In Nandaram Hanutram v. Raghunath and Sons Ltd. AIR 1954 Cal 245, a contention was urged before Bachawat, J. that the award was null and void as there was no dispute. Upon a consideration of authorities, the learned Judge held:--
'............The repudiation by the other party may be either express or implied and may be by words or by conduct. Failure to perform the contract and to pay the amount claimed may take place under such circumstances as may justly lead to the inference of repudiation and denial of the right of the other party. Coupled with other circumstances a failure to pay a claim may constitute a difference between the parties. Failure to pay under a claim of right is certainty a dispute.' I may also draw attention to a further observation in the selfsame decision:--
'..... .The claim of right need not necessarily be express. It may and should justly be inferred against the defendant, from his sphinx-like silence in an appropriate case .........' In Chandanmull v. Donald Campbell, (1919) 23 Cal WN 707 (P. C.), Lord Sumner, J. observed:--
'It is true that Mr. Chandanmull when required to pay in accordance with the first award, preserved a sphinx-like silence. It is true also, that it takes two to make a quarrel. But a dispute may perfectly well arise when only one disputant is articulate and the other stands mute when called upon to plead What is required is that one party should affirm and the other deny and conduct will do this as well as words. The respondents said in effect 'You owe the money and have no excuse for not paying it'. The appellants to my mind in effect retorted nonetheless eloquently though he held his tongue. 'I owe you nothing, I have a defence under the contract.' The repudiation can still be inferred even though the defendant maintains a sphinx-like silence, or remains mute or holds his tongue. His conduct may be considered more eloquent than express words of repudiation.
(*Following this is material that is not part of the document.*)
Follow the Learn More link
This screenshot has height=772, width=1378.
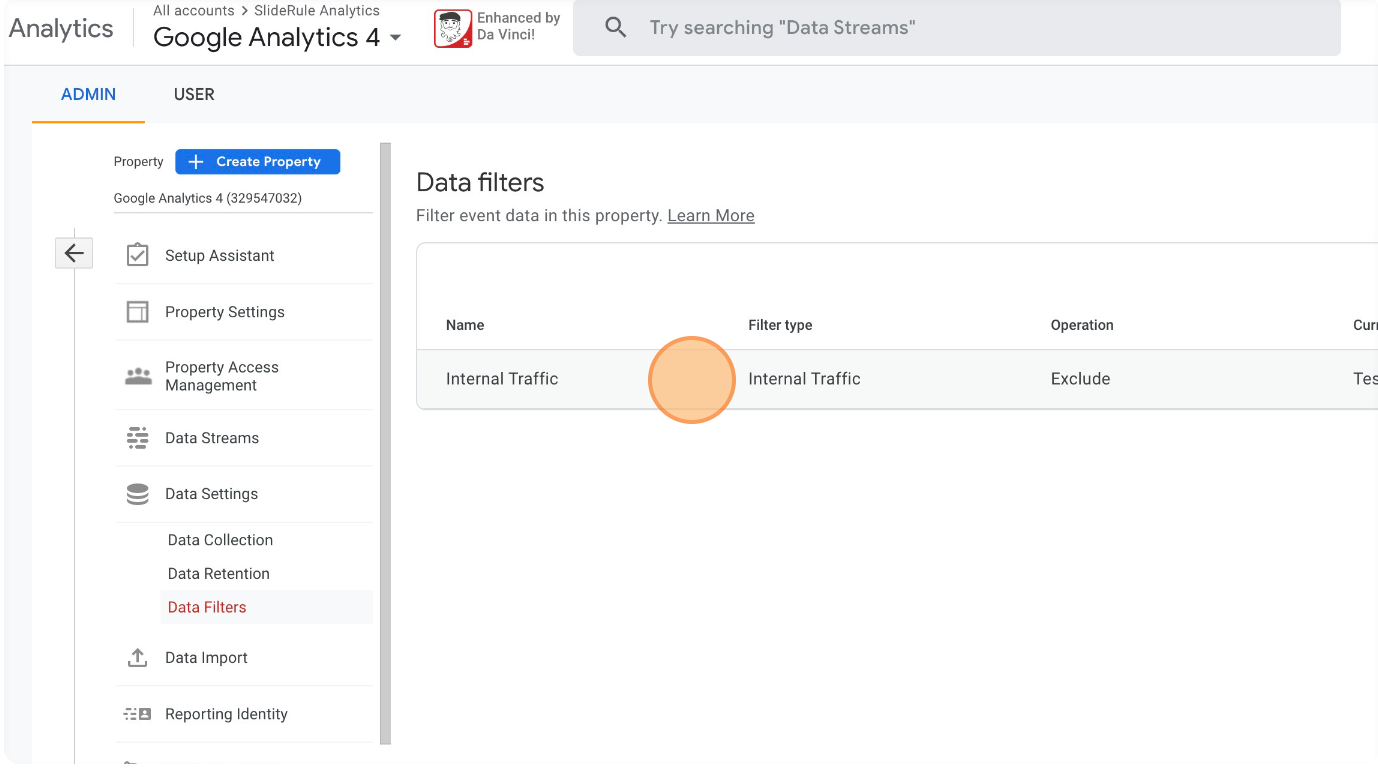click(x=710, y=216)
In Balika Devi v. Kedar Nath, AIR 1956 All 377, a Division Bench of Allahabad High Court observed:--
'It is true that Section 9 wilt be attracted only if differences or disputes have arisen between the parties. Such differences should exist at the time when the Court makes the order under Section 8..........' A repudiation may be either express or implied and may be by words or by conduct. Though a mere failure to pay or non-payment by itself may not give rise to a dispute, repudiation and denial of the claim can justly be inferred from the conduct of the party and other circumstances.
7. In this case, opposite party No. 1 issued a series of registered letters demanding payment. He issued notice in accordance with the arbitration clause for appointment of an arbitrator. In the notice, he alleged that he had demanded payment of his dues repeatedly and would invoke the arbitration clause unless his dues were paid. In my opinion, from the conduct of the petitioners maintaining a continuous silence, repudiation and denial of the claim asserted by opposite party No. 1 can justly be inferred. Such repudiation or denial gave rise to a dispute
8. In the result, the order of the learned Subordinate Judge is sustained and the revision lacking merit, is dismissed. Hearing lee is assessed at Rs. 100/-.